RUAF update 15 – urban agriculture news from around the world
Abalimi Bezekhaya – Harvest of the Hope. Cape Town (South Africa), the business “Harvest of Hope” is selling 170-200 boxes of mixed vegetables a week. Urban Producer Field Schools emphasize the identified weaknesses of production planning, quality control, and pack shed management. This project won the Impumelelo Sustainability Award for 2010
RUAF Update 15 – July 2010
Excerpt:
RUAF from Seed to Table programme
In the past months, the producers who participate in the urban agricultural businesses that are supported by RUAF in 17 cities, have started to harvest and market their first products. Please find some of the experiences described below.
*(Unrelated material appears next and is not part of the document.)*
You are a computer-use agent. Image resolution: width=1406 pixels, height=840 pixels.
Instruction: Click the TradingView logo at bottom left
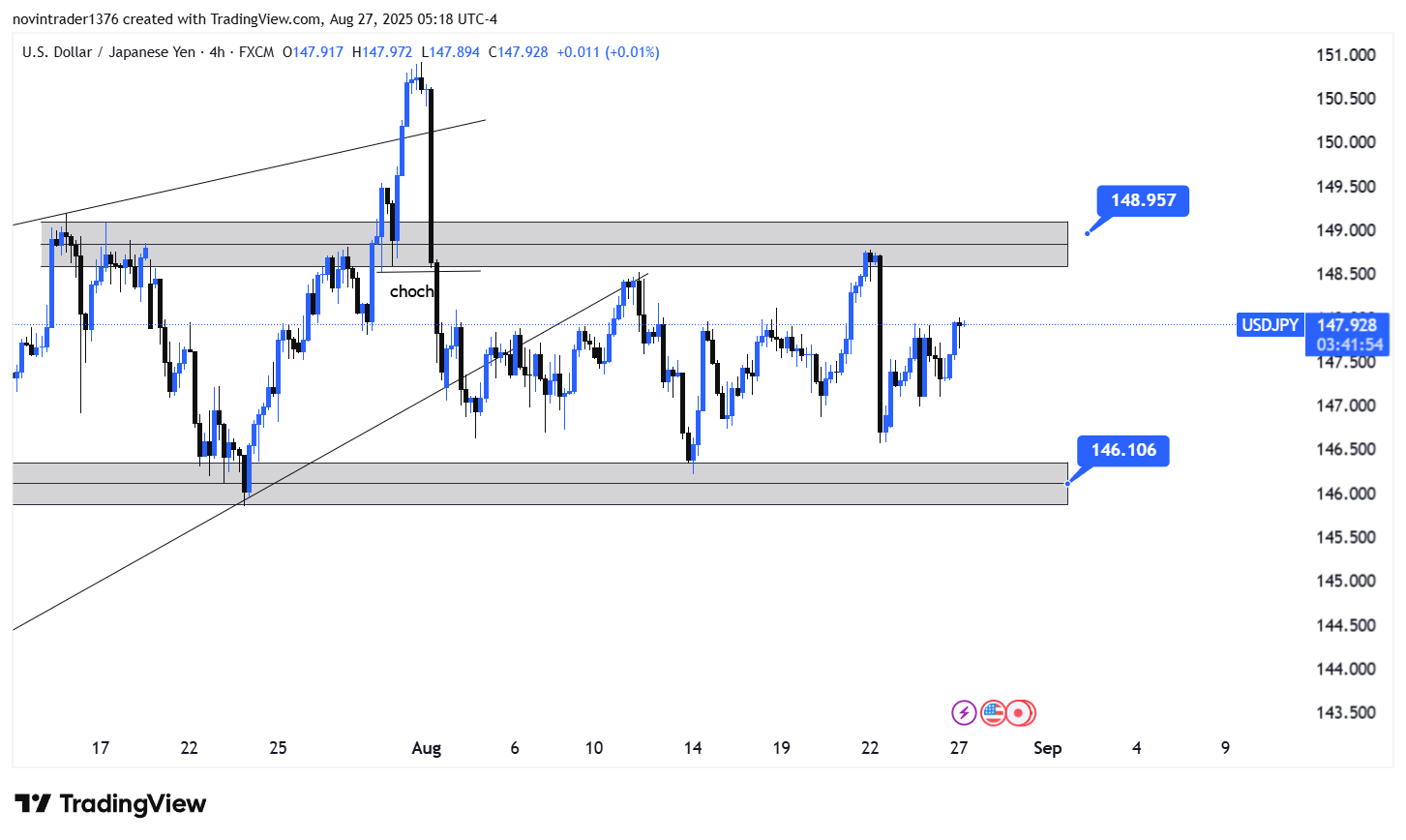coord(110,804)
All groups have analysed the results from the first production cycle(s) and identified on the improvements to be made in the second production and marketing cycle, which lessons are included in the second round of Urban Producer Field School sessions. New sessions will give for example more attention to Integrated Pest Management, post-harvest technologies and negotiations with buyers.
Middle East and North Africa
In Amman (Jordan), the business involves 82 families, of which 75% are women. The first spring onion harvest was an astounding success. Producers were able to fetch JD1.2 to 1.5 (JD1=€1) per bunch of onions (around 1 kg), while predictions made in the business plan were for JD0.7 to 1.0. With the onset of Ramadan in August, when green vegetable consumption is at its peak, this price level will probably be sustained, but it should settle to lower levels from the third season onwards. In Sana’a (Yemen), the project currently involves 50 families, raising a semi-wild breed of local chickens. Supplementary feeding and disease management will receive specific attention in the coming months.
Latin America
Some of the urban producer groups in Belo Horizonte (Brazil) have started selling their harvest (a mix of vegetables and herbs) to municipal schools. The use of low-space, no-space (and vertical growing) technologies will be further explored as to increase production per unit area. In Villa El Salvador (Lima, Peru), the urban farmers are preparing for a second round of sales of piglets and pigs at a local market and a slaughterhouse. A cost-benefit analysis of both forms of commercialisation will be made. In Bogota (Colombia), the first harvest of baby potatoes failed due to extreme high temperatures and lack of adequate fertilisation (as participatory tests have shown). A second cycle with improved management already resulted in a better harvest, reaching 90% of the projections made in the business plan.